To reorder the species list in the label, we can reorder it by specifying a particular order like the following command.
iris$Species <- factor(iris$Species, levels = c("virginica", "versicolor", "setosa"))
4.2.5 Barplot with Error Bars 😦
Drawing barplots with base graphics is not that comfortable.
> dragons <- data.frame(
TalonLength = c(20.9, 58.3, 35.5),
SE = c(4.5, 6.3, 5.5),
Population = c("England", "Scotland", "Wales"))
> dragons
TalonLength SE Population
1 20.9 4.5 England
2 58.3 6.3 Scotland
3 35.5 5.5 Wales
> barplot(dragons$TalonLength, names = dragons$Population)

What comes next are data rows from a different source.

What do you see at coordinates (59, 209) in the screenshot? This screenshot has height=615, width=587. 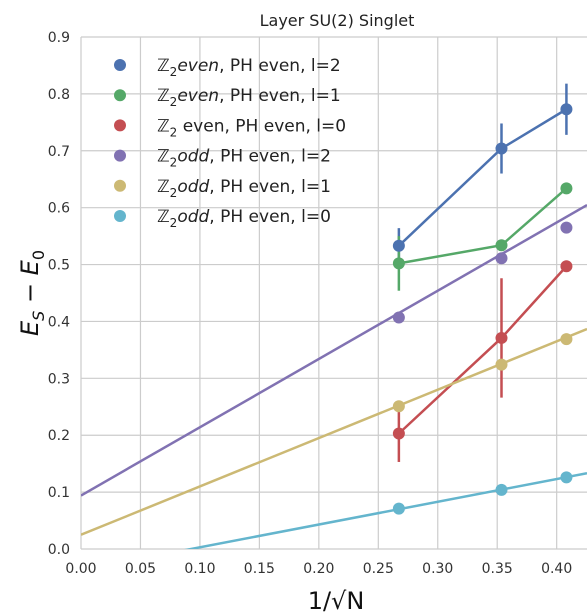 I see `y-tick-label: 0.6` at bounding box center [59, 209]. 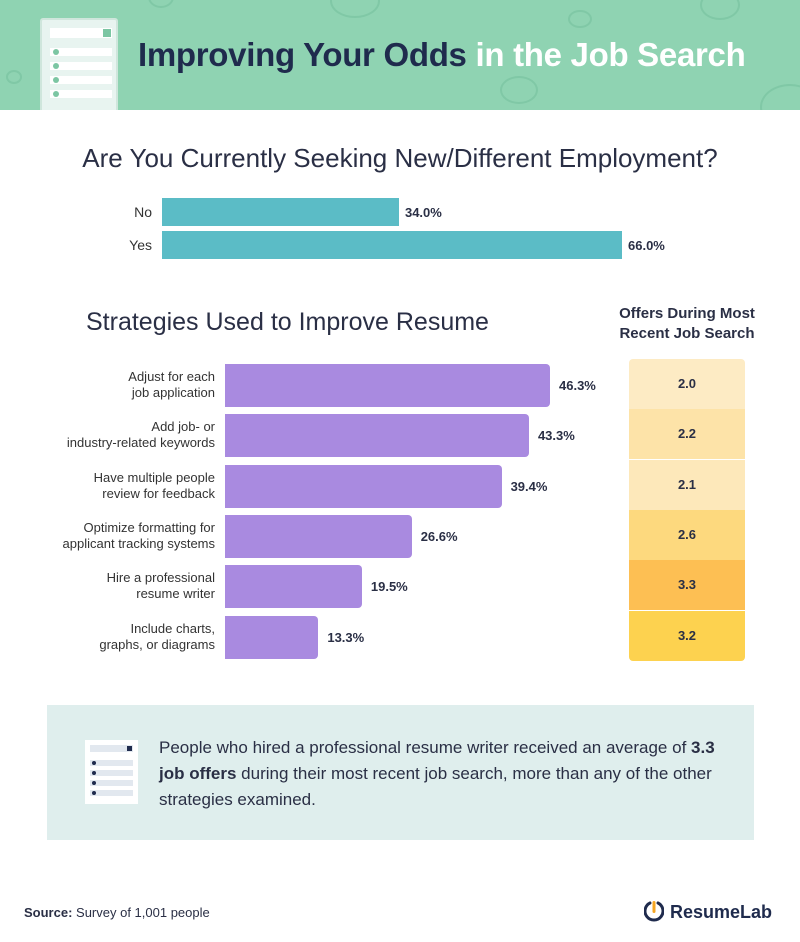 I want to click on footer: Source: Survey of 1,001 people ResumeLab, so click(x=400, y=912).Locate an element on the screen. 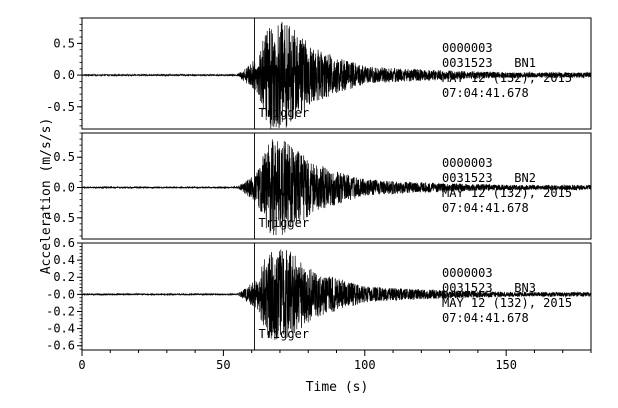 The image size is (618, 408). info-line: 0031523 BN1 is located at coordinates (489, 63). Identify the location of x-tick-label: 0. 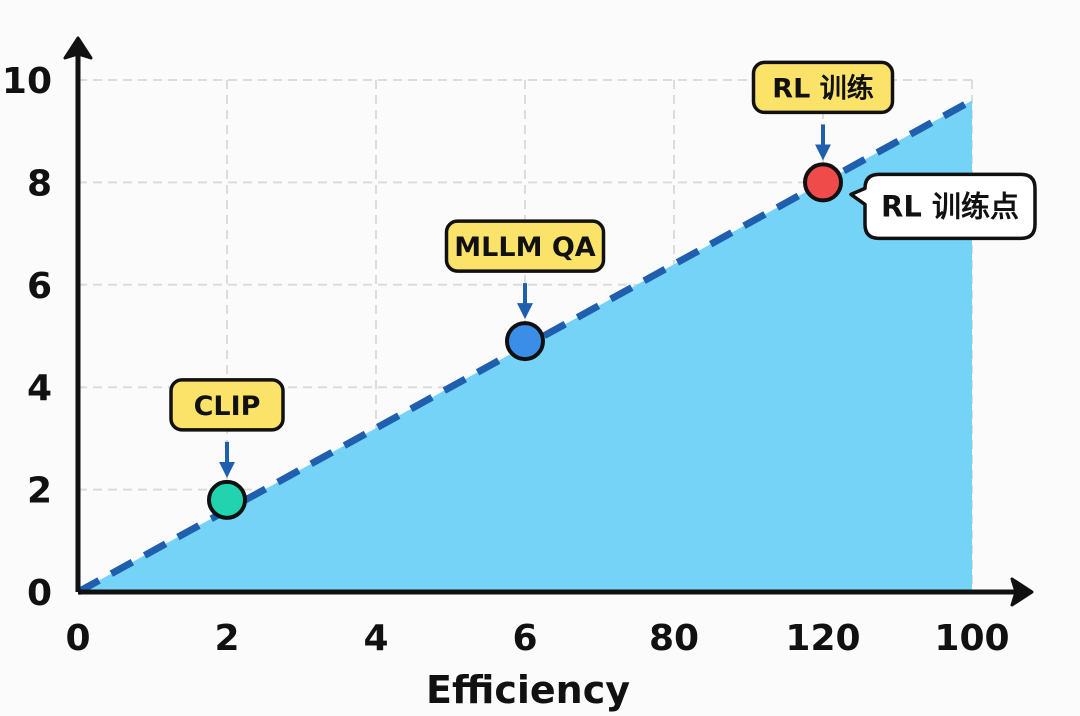
(78, 638).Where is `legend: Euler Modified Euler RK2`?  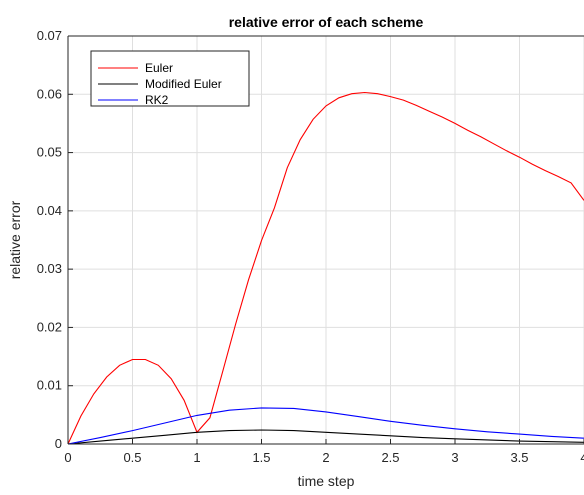 legend: Euler Modified Euler RK2 is located at coordinates (170, 78).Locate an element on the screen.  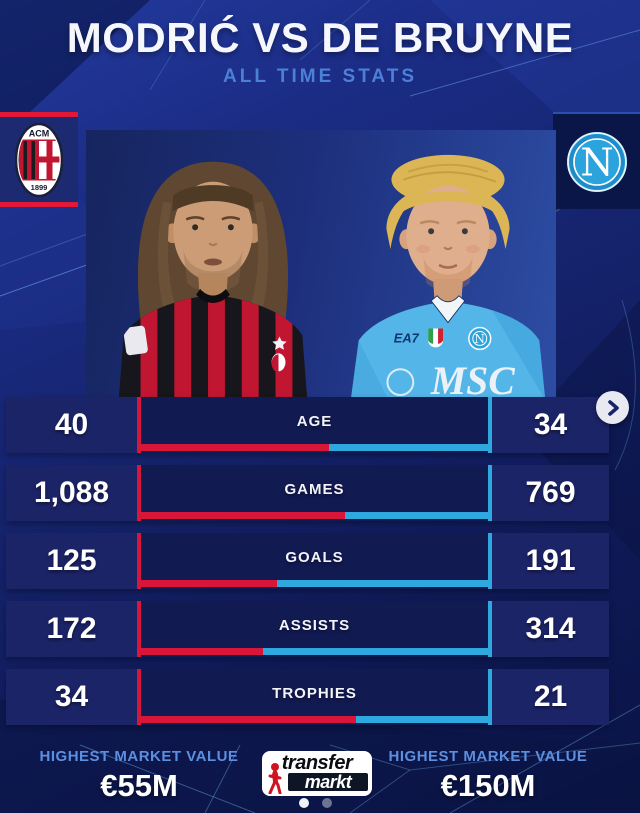
milan-badge: ACM 1899 is located at coordinates (39, 160).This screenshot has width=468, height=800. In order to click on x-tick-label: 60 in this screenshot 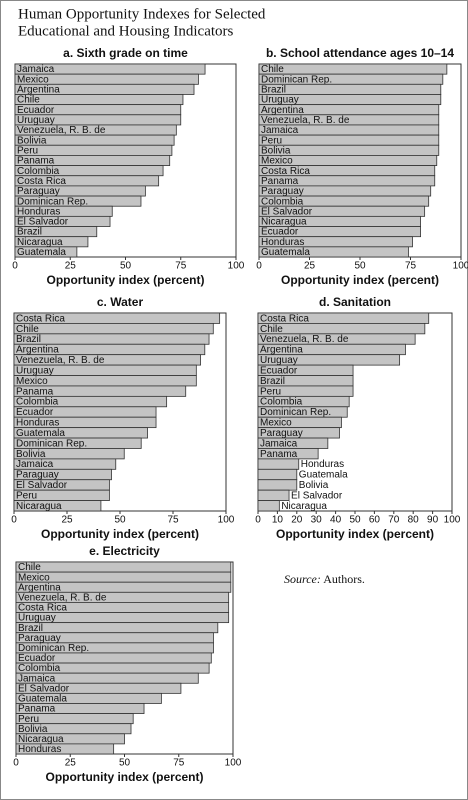, I will do `click(375, 520)`.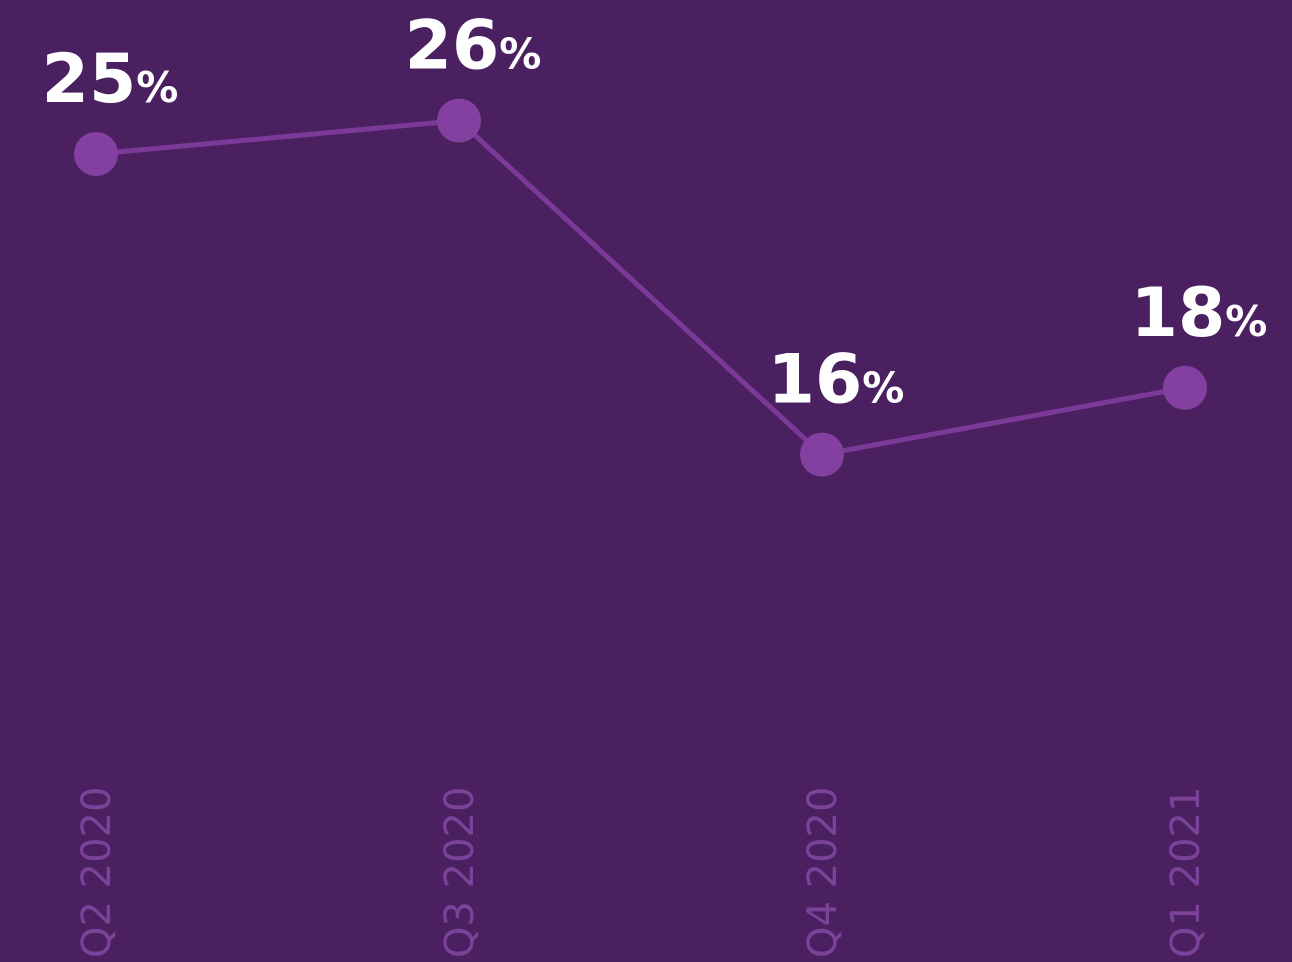 The width and height of the screenshot is (1292, 962). I want to click on x-tick-label: Q2 2020, so click(97, 872).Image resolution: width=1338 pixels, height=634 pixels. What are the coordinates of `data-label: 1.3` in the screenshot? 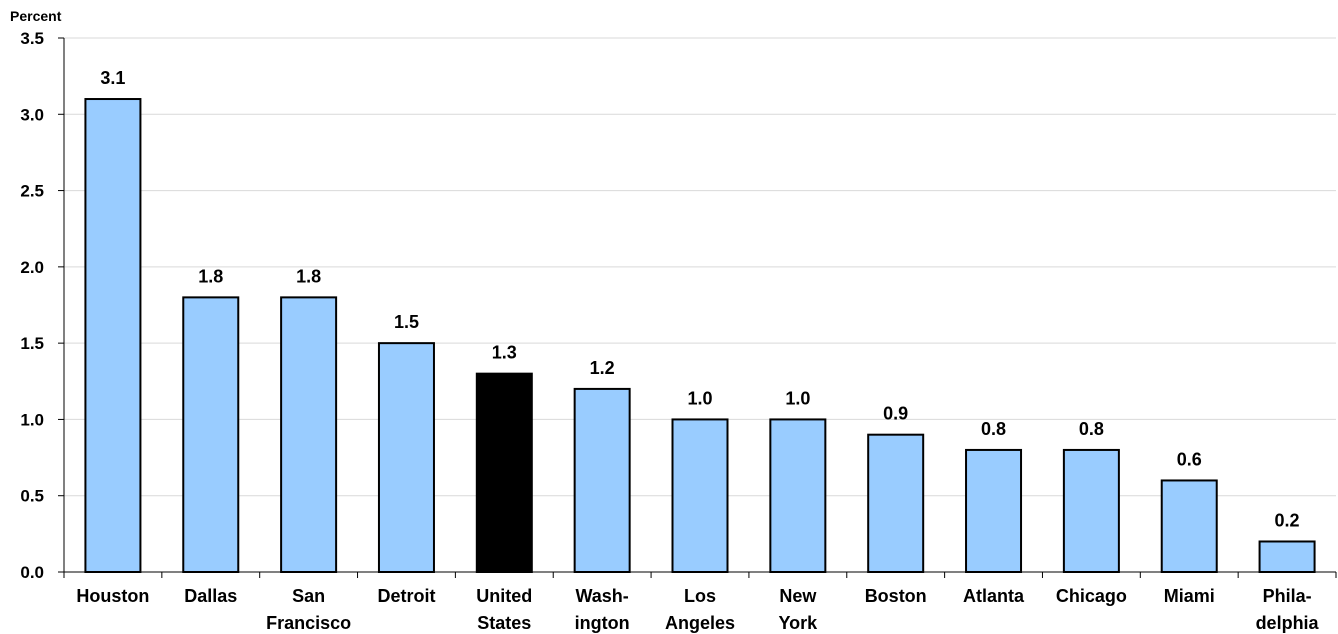 It's located at (504, 353).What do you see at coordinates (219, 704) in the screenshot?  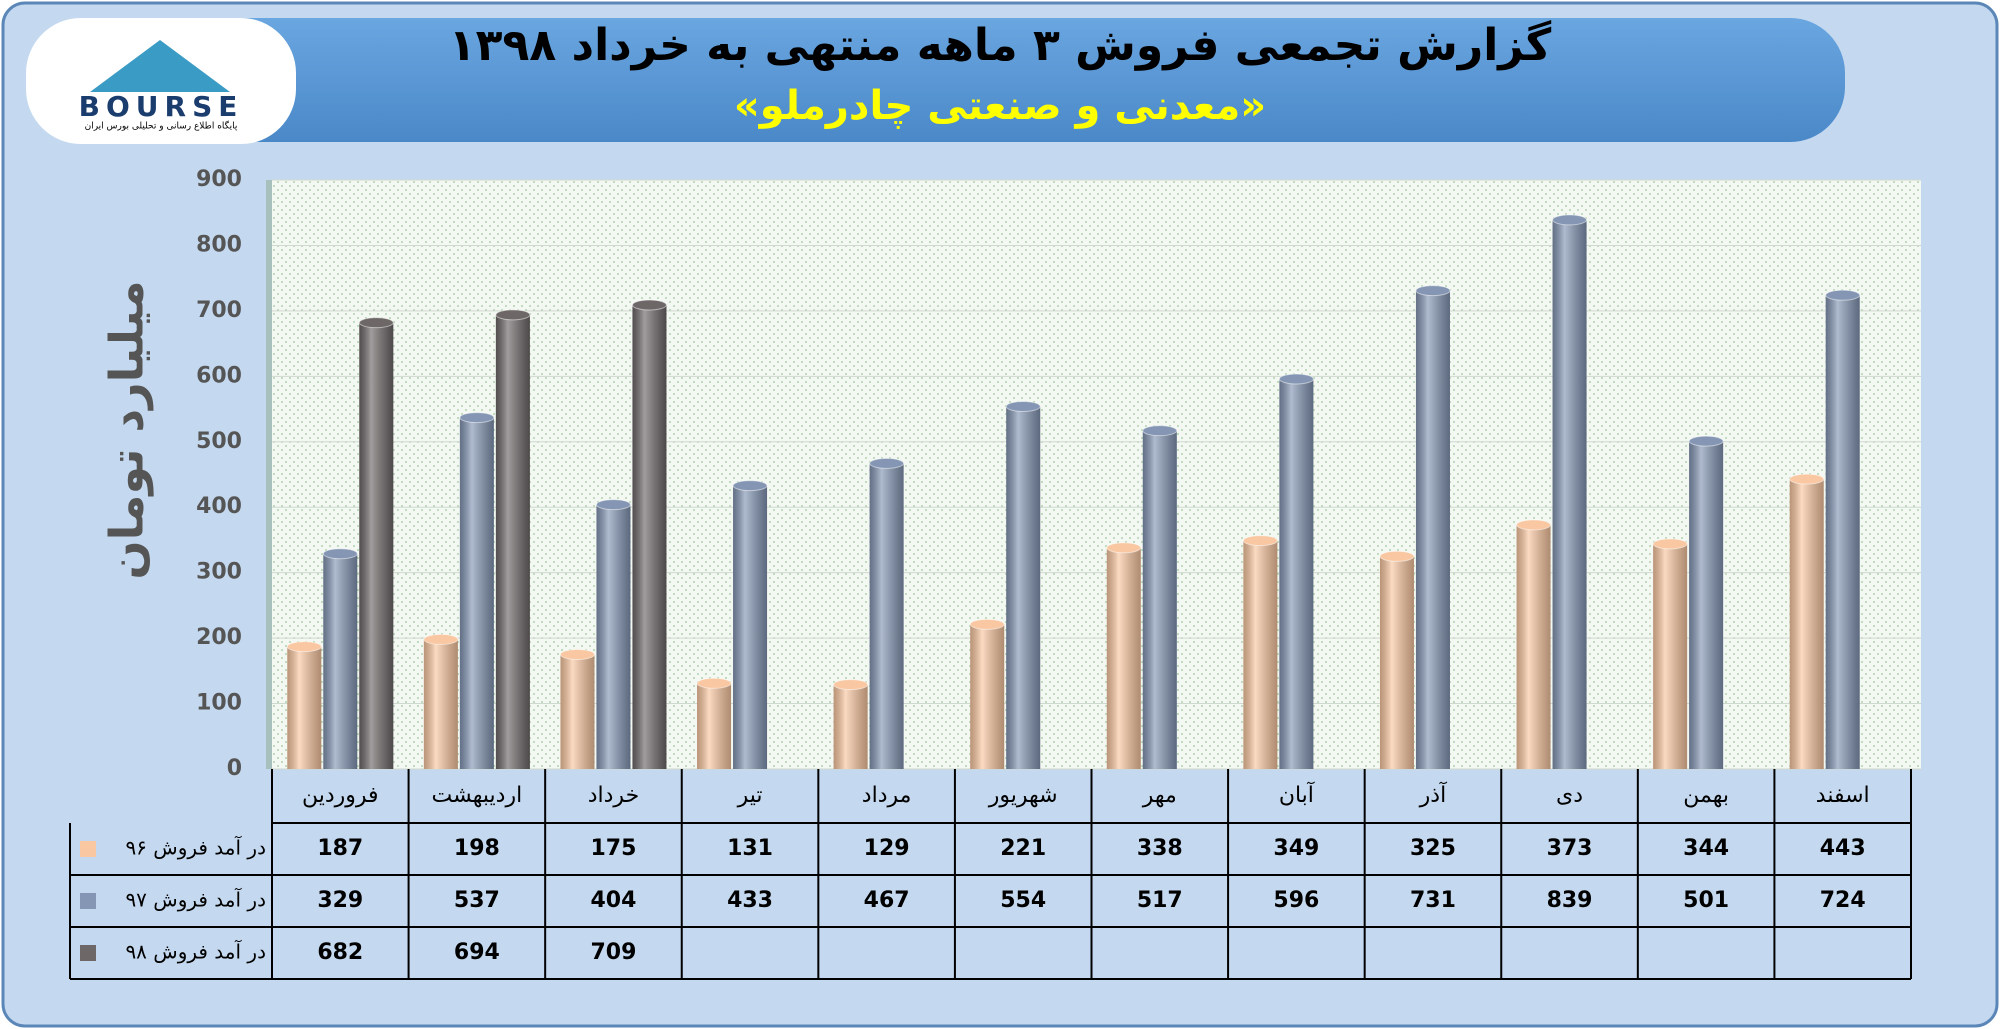 I see `y-tick-label: 100` at bounding box center [219, 704].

But it is really COMPLICATED to draw a barplot with error bars!
4.2.6 Limitations of Base Graphics
You could feasibly do anything you require in base graphics, but some common actions are not straightforward, such as
- Legends
- Dodged plots
- Faceting
- Error bars
- Formatting axes and plot area
Base graphics are best for quick, simple and exploratory graphics, but they are really time-consuming when it comes to complex graphs.
It is HIGHLY RECOMMENDED to use ggplot2 for statistical graphics.
Advantages of ggplot2:
- Consistent underlying grammar of graphics (Wilkinson, 2005)
- Plot specification at a high level of abstraction
- Very flexible
- Theme system for polishing plot appearance
- Mature and complete graphics system
- Many users, active mailing list
A blog on introduction to ggplot2 will come out this summer.